**Exercise details**
When you reach the line in the data below that contains "[Toggle Search] (105, 10)", please start repeating lines exactly, and stop after the line that contains "September 2017 (24, 2483)", repeating nothing else.

=== Begin Enclosure ===

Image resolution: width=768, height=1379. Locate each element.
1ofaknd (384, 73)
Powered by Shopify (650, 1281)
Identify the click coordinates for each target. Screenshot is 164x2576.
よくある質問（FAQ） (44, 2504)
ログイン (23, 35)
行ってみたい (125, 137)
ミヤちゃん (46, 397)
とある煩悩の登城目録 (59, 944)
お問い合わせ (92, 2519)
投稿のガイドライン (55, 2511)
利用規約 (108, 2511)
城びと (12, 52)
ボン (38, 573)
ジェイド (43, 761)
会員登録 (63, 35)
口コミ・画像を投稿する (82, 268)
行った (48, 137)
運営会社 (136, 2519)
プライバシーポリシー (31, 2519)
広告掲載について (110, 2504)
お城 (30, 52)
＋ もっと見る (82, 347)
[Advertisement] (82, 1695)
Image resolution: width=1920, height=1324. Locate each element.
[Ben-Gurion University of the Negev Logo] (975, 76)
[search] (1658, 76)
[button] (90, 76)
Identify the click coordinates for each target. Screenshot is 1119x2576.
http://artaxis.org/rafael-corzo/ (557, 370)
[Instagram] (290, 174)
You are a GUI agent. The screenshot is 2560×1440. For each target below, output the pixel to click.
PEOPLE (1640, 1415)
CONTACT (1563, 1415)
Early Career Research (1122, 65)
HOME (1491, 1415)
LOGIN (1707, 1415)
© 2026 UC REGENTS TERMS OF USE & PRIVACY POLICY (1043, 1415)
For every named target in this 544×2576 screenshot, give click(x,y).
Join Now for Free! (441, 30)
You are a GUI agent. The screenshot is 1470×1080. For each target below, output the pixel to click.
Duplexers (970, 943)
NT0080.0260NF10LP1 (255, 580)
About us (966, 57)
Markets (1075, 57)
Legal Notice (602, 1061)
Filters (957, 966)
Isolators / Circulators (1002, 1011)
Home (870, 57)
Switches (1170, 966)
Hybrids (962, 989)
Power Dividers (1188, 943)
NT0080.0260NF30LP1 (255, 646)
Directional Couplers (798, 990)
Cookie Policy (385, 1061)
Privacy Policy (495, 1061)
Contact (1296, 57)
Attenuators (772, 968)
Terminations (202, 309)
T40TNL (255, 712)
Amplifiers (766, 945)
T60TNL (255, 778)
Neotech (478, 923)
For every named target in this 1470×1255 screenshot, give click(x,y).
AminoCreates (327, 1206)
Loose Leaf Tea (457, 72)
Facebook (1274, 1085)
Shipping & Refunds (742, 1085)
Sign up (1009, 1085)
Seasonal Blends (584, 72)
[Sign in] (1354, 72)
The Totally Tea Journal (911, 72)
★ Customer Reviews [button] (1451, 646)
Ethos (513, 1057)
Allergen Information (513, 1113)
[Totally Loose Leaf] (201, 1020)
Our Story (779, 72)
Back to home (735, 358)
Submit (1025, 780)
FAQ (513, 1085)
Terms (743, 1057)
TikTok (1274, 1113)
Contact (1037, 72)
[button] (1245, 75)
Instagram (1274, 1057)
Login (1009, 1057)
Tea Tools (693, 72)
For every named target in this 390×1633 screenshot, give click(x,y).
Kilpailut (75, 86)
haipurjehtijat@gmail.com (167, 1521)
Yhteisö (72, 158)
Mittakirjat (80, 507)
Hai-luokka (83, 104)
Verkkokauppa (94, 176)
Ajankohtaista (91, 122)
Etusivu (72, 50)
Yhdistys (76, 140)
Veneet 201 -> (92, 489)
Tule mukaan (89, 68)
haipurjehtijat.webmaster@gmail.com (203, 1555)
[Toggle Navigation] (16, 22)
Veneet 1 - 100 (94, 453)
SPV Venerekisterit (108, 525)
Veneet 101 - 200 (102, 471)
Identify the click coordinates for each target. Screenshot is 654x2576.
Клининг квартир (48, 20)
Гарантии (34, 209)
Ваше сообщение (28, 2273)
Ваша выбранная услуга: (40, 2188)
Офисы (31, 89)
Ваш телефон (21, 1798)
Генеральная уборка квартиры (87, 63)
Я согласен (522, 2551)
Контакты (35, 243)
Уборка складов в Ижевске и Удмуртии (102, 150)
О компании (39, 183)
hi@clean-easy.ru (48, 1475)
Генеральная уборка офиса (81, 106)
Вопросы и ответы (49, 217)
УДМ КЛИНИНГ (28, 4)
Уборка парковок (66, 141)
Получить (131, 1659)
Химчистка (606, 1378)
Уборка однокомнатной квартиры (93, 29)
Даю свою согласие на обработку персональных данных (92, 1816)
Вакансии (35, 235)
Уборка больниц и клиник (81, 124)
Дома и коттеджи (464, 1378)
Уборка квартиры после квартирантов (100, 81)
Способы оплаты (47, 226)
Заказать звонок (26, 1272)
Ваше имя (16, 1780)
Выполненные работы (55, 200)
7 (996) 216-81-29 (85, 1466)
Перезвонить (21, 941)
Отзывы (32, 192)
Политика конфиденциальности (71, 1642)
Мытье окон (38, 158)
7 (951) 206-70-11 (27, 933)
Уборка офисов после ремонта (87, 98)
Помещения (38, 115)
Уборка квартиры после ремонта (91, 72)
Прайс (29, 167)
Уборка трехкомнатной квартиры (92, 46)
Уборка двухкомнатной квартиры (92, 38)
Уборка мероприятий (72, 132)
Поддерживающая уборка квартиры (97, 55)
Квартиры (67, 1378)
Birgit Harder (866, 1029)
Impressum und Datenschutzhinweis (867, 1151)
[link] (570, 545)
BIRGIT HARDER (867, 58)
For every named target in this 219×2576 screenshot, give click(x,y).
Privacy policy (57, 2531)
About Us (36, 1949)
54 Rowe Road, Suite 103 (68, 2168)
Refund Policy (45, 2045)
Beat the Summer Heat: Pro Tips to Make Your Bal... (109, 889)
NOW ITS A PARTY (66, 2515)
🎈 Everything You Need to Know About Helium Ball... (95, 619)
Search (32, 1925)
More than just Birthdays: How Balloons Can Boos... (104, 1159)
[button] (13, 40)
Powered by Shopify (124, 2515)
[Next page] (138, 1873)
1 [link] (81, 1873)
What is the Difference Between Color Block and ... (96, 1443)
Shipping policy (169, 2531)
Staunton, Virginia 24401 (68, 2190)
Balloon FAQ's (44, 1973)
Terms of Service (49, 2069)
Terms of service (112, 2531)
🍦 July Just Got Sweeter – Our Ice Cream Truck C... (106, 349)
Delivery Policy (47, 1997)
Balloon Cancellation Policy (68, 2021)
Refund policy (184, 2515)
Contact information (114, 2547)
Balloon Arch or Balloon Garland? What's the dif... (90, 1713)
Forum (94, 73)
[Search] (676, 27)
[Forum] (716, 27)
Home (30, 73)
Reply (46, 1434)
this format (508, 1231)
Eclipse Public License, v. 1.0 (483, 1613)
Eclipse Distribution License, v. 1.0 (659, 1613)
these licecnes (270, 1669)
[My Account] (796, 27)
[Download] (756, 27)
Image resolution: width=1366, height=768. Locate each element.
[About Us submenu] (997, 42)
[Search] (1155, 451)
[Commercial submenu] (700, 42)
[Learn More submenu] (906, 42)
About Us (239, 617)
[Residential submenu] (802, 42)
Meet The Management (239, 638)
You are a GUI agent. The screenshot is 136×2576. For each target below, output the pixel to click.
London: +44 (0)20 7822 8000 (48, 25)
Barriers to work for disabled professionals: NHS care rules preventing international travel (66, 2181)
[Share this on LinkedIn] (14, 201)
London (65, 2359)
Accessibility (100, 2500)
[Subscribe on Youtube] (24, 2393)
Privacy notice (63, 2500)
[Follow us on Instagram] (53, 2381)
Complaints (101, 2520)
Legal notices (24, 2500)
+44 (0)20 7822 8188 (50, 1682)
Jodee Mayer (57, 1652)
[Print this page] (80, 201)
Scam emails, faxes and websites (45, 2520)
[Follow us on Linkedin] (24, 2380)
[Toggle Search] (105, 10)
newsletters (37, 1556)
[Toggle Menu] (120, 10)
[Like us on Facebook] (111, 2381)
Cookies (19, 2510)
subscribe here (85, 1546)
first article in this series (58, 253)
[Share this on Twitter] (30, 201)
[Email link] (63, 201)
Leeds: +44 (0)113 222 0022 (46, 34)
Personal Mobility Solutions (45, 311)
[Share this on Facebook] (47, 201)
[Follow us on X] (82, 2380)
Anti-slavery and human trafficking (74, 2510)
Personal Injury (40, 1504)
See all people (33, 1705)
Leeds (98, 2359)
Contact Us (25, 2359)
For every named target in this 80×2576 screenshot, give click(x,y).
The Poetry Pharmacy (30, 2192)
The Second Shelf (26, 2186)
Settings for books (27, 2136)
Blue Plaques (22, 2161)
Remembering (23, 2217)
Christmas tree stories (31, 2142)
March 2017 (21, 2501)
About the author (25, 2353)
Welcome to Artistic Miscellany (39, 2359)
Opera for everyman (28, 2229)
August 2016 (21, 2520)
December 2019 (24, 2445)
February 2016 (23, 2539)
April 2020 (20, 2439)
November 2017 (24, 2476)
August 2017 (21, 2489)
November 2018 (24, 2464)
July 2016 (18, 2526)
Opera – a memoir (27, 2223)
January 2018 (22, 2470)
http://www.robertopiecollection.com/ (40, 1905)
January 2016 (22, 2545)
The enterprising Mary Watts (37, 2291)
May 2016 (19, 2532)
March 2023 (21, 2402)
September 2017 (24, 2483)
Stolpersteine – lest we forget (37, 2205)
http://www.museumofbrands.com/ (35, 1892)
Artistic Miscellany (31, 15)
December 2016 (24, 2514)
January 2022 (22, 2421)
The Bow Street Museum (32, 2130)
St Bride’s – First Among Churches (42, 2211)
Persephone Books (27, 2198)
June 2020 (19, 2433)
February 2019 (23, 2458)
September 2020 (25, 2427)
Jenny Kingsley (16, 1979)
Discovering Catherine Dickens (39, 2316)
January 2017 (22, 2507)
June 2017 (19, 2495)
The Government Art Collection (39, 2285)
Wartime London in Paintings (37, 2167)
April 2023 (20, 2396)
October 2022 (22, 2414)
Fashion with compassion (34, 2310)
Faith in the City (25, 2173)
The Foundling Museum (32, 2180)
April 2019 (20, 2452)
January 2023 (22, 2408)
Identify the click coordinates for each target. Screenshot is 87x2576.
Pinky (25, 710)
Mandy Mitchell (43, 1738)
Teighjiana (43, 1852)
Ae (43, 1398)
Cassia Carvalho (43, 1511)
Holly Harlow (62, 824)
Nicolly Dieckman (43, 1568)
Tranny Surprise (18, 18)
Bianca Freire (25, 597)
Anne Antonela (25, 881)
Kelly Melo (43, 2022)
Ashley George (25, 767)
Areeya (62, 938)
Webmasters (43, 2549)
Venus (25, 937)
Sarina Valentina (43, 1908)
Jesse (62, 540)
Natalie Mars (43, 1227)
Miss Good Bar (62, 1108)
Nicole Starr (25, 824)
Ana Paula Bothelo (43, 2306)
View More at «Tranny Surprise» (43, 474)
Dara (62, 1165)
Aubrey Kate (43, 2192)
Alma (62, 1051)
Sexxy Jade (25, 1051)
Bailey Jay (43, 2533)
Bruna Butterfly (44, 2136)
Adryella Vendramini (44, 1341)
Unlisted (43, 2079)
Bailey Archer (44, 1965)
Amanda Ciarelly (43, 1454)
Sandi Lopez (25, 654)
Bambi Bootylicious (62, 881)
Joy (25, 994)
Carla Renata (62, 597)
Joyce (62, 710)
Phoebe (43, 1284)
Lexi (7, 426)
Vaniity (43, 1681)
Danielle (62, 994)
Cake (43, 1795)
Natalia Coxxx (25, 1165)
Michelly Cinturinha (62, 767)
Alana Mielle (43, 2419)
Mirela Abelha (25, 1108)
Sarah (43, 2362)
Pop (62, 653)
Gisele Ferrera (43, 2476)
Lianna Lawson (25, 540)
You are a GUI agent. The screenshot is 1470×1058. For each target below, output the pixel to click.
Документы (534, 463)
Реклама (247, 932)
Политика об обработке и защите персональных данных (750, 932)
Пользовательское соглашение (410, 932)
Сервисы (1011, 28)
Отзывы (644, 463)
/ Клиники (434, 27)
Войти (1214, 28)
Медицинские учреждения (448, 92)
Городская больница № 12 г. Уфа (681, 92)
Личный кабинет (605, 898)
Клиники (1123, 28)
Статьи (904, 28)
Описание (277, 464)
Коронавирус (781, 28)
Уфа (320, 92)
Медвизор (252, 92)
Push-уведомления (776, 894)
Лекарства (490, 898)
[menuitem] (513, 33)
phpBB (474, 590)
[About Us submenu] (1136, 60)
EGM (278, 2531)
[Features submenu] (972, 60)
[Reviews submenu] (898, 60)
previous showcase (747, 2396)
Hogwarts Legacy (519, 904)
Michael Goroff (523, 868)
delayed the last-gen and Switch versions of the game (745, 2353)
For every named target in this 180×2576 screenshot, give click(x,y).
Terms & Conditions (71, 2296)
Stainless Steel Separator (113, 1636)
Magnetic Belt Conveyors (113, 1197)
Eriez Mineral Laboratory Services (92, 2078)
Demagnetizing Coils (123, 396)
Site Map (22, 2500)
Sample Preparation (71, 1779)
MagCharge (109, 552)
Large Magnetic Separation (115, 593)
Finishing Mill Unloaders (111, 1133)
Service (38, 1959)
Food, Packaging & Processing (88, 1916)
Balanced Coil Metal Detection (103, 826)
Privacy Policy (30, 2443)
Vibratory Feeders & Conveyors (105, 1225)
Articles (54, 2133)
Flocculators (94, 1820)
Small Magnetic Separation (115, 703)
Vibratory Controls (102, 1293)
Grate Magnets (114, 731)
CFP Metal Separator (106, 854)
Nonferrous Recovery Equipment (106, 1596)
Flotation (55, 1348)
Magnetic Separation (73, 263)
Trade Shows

=== End Enclosure ===

**Answer for the task**
[Toggle Search] (105, 10)
newsletters (37, 1556)
[Toggle Menu] (120, 10)
[Like us on Facebook] (111, 2381)
Cookies (19, 2510)
subscribe here (85, 1546)
first article in this series (58, 253)
[Share this on Twitter] (30, 201)
[Email link] (63, 201)
Leeds: +44 (0)113 222 0022 (46, 34)
Personal Mobility Solutions (45, 311)
[Share this on Facebook] (47, 201)
[Follow us on X] (82, 2380)
Anti-slavery and human trafficking (74, 2510)
Personal Injury (40, 1504)
See all people (33, 1705)
Leeds (98, 2359)
Contact Us (25, 2359)
For every named target in this 80×2576 screenshot, give click(x,y).
The Poetry Pharmacy (30, 2192)
The Second Shelf (26, 2186)
Settings for books (27, 2136)
Blue Plaques (22, 2161)
Remembering (23, 2217)
Christmas tree stories (31, 2142)
March 2017 (21, 2501)
About the author (25, 2353)
Welcome to Artistic Miscellany (39, 2359)
Opera for everyman (28, 2229)
August 2016 (21, 2520)
December 2019 (24, 2445)
February 2016 (23, 2539)
April 2020 (20, 2439)
November 2017 (24, 2476)
August 2017 (21, 2489)
November 2018 (24, 2464)
July 2016 (18, 2526)
Opera – a memoir (27, 2223)
January 2018 (22, 2470)
http://www.robertopiecollection.com/ (40, 1905)
January 2016 (22, 2545)
The enterprising Mary Watts (37, 2291)
May 2016 (19, 2532)
March 2023 (21, 2402)
September 2017 (24, 2483)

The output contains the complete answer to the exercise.